Les poursuites font suite à une opération policière menée en novembre 2024 dans un centre communautaire kurde du nord de Londres. Selon l’accusation, certains des mis en cause auraient également organisé ou pris la parole lors de réunions de soutien au PKK en 2023 et 2024. Ils ont été formellement inculpés en décembre de la même année.
Les six accusés — Ercan Akbal, Ali Boyraz, Agit Karatas, Berfin Kerban, Turkan Ozcan et Mazlum Sayak — ont tous plaidé non coupables du chef principal d’appartenance à une organisation interdite.

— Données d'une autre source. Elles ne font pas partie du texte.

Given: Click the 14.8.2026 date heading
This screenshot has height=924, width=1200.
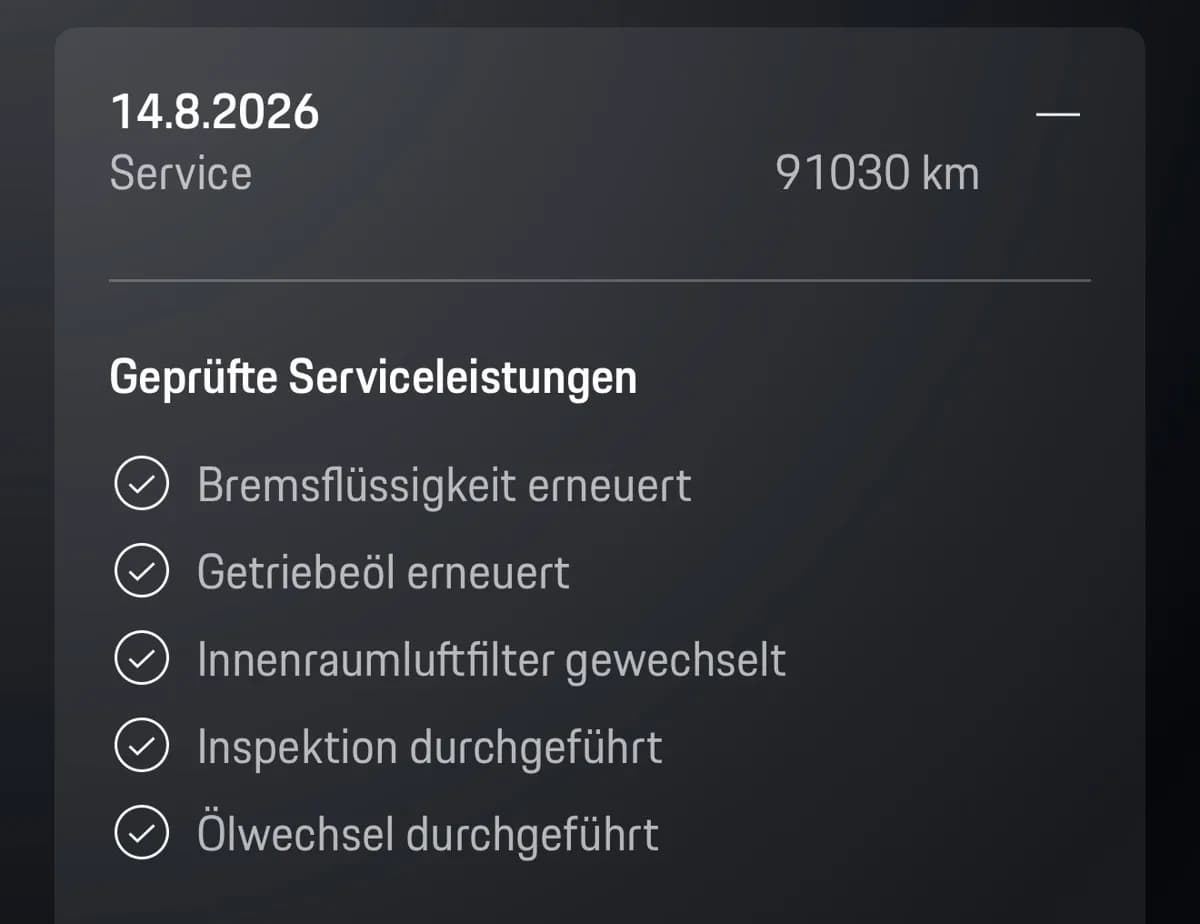Looking at the screenshot, I should click(214, 111).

Plusieurs d’entre eux contestent aussi des accusations supplémentaires liées à l’organisation de réunions ou à des prises de parole visant, selon le parquet, à encourager le soutien au PKK.
Le PKK a annoncé l’an dernier son intention de se désarmer et de se dissoudre, allant jusqu’à brûler symboliquement des armes. Malgré ces déclarations, l’organisation demeure interdite au Royaume-Uni, dans l’Union européenne et aux États-Unis, et continue d’être considérée par les autorités comme un groupe terroriste.
Le mouvement a mené pendant près de quatre décennies une insurrection armée pour l’indépendance ou l’autonomie du sud-est de la Turquie, une région majoritairement kurde. Ce conflit a fait des dizaines de milliers de morts et a conduit à son interdiction dans de nombreux pays occidentaux.
Au cours de l’audience, la défense a rappelé que les aspirations à l’autodétermination kurde ne sont pas en elles-mêmes illégales. « Il n’y a rien de répréhensible à vouloir l’autodétermination ou à militer pour elle », a souligné un avocat, ajoutant que ce sont « les méthodes employées par le PKK » qui ont conduit à son classement comme organisation terroriste. Le procès se poursuit.